"We took kids from East and South [high schools]," Collett said. "But when I started, we just had seventh-, eighth-, ninth- and 10th-graders because the older classes wanted to stay at the schools where they began and graduate with their friends."
When Highland gained its full student body through the 12th grade, Collett's duties expanded to include German.
"I served in the Army in Germany during the Korean conflict period, so they thought I could teach German as well."
Later, he was asked to teach Russian.
"I had gone on a mission to Sweden [for The Church of Jesus Christ of Latter-day Saints] and spoke that language," he said. "They wanted a Russian program and decided [Swedish] was close enough."
He signed up for a night class at the University of Utah and stayed just ahead of his students as they learned Russian together. That summer, he took more comprehensive courses at San Francisco State so he could be better versed when the next batch of students arrived.

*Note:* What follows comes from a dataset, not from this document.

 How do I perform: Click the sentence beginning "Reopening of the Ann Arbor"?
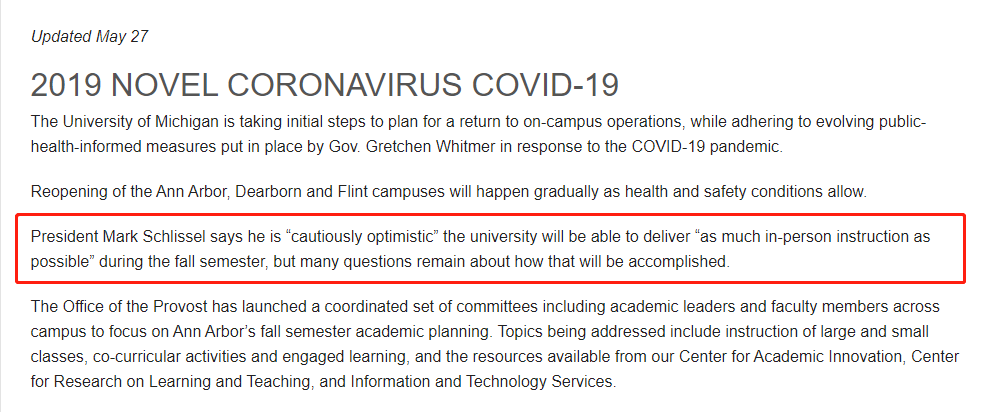[448, 192]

Collett taught German and Russian until the mid-1980s, when he became a counselor, a position he has held ever since.
"He has saved many kids who were lost or confused or getting into some trouble," said University of Utah professor Pat Shea, an attorney and former Democratic Party state chairman. "I was one of them."
Shea was arguing with his teachers too much when he was a Highland student in the 1960s. Collett, who had taken Shea on one of his annual trips to Russia with his students, intervened, and, with other teachers, got the youth enrolled in debate, where he could channel his precociousness in a more positive direction.
There, Shea excelled.
When Collett began his Highland career, the girls wore poodle skirts and bobby socks. Many of the boys wore ties to school. It was a far cry from the tattoos and piercings many kids sport today.
But the character of the students hasn't changed, he says. "They're still basically the same."
What has changed is the school's diversity.
"When I began, we took kids just from the east side of the city and the student body was practically all white," he said. But when South High School closed [in 1988], we took a lot of their kids from the west side, and now our population is more than a quarter minorities."
To Collett, that richness has strengthened the school.
"When we started getting minorities, it added a great deal to the school," he said. "We incorporated them into the Highland community. We helped them feel loved. And we adapted to them as they adapted to Highland."
Besides his teaching and counseling duties, Collett for years was the faculty adviser to the yearbook staff and the cheerleaders. In his decades at Highland, he has never missed a Rams football game.
Collett never married. He is wedded to the school and the generations of students he has taught.
Ten years ago, he was poised to retire, but school officials asked him to stay to initiate and direct the new "Freshman Success" program.
"It's a comprehensive program where we help freshmen adjust to high school," he said. "We work with them during the year, help those kids falling through the cracks, find tutors and work weekly with those struggling with math, science and language arts."
Other schools are now using Highland as a model for their own programs to help newcomers.
Will Collett ever retire?
"I love the classroom, and I love counseling," he said. "Every year has been special to me. At the beginning of every year, I come alive. I walk into the building and the memories flow constantly. There have been exciting times. There have been sad times. I've spoken at funerals. I've spoken at [Mormon mission] farewells. I love watching the kids go forward. I love watching them succeed."